Voterò con convinzione Sergio Mattarella alla presidenza della Repubblica. Se ognuno di noi grandi elettori potesse determinare in autonomia il nome del capo dello Stato verrebbero fuori cento o forse mille nomi diversi. Il mio sarebbe ancora quello di Stefano Rodotà, che sarebbe stato (lo è già nella cultura italiana) il vero garante della bellezza della nostra Costituzione, dei suoi valori fondanti di uguaglianza e libertà, del suo intreccio dinamico con i principi dei diritto europeo.

Oppure quello di Romano Prodi, il protagonista di una stagione di governo del centrosinistra interrotta per i vizi del centrosinistra stesso, ma capace di innestare nel dna del paese l’importanza della dimensione europea, la centralità della formazione, la necessità di superamento di uno statalismo ruffiano e assistenzialista.

Tuttavia la proposta di Mattarella è forte e convincente. È un profondo conoscitore della Costituzione, ed anche se l’attuale Consulta, quella di cui fa parte insieme a Giuliano Amato, non si è sempre distinta per il coraggio dell’innovazione nella lettura delle norme costituzionali, la sua competenza sarà molto utile a tenere la barra dritta in un momento in cui sono in campo riforme costituzionali radicali e ancora controverse.

È un cattolico, e questo in sé non dovrebbe importare se non per il fatto che spesso nella politica italiana questo significa un tradimento del carattere laico delle istituzioni. Non è il suo caso. Come tanti altri “cattolici adulti”, da De Gasperi a Moro, da Scalfaro a Prodi, Mattarella ha ben chiara la distinzione fra la propria fede e la laicità della politica. Ne è prova il fastidio dei leader catto-integralisti di Ncd e di Cl, da Alfano a Lupi, per questa candidatura.

È un candidato “NN”, “Non Nazareno”, secondo l’auspicio di Pippo Civati, nel senso che non nasce da un patto a due fra Renzi e Berlusconi, ma da una proposta che Renzi sa essere unificante per i democratici (in senso lato) e che potrebbe ben essere accolta anche dal centrodestra, se non fosse per la schiena dritta dimostrata dal nostro quando si dimise da Ministro per non votare la legge Mammí sulle concessioni televisive a Fininvest.
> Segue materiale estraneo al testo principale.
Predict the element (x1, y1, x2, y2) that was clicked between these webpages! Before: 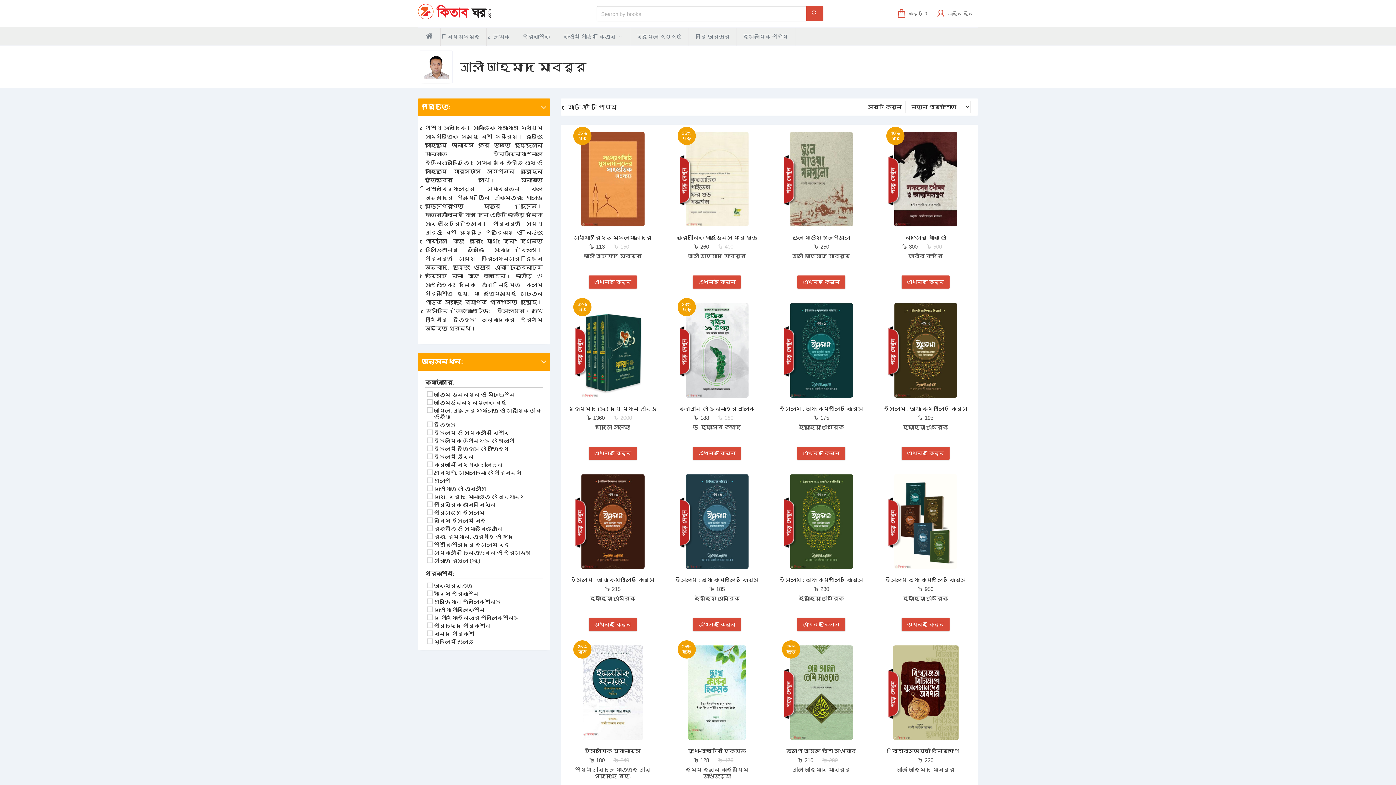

Un unico peccato (veniale) ai miei occhi: quello di avere definito “volgare” il concerto di Madonna a Roma nel 1990. Ma erano altri tempi, se nella stessa occasione un ancor giovane Walter Veltroni poteva affermare, a difesa del rock, che “per i giovani è molto più pericoloso Jovanotti che Mick Jagger” . Tempi andati, se lo stesso Veltroni nel 2008 avrebbe scelto proprio un pezzo di Jovanotti, “Mi fido di te”, come inno del suo Pd.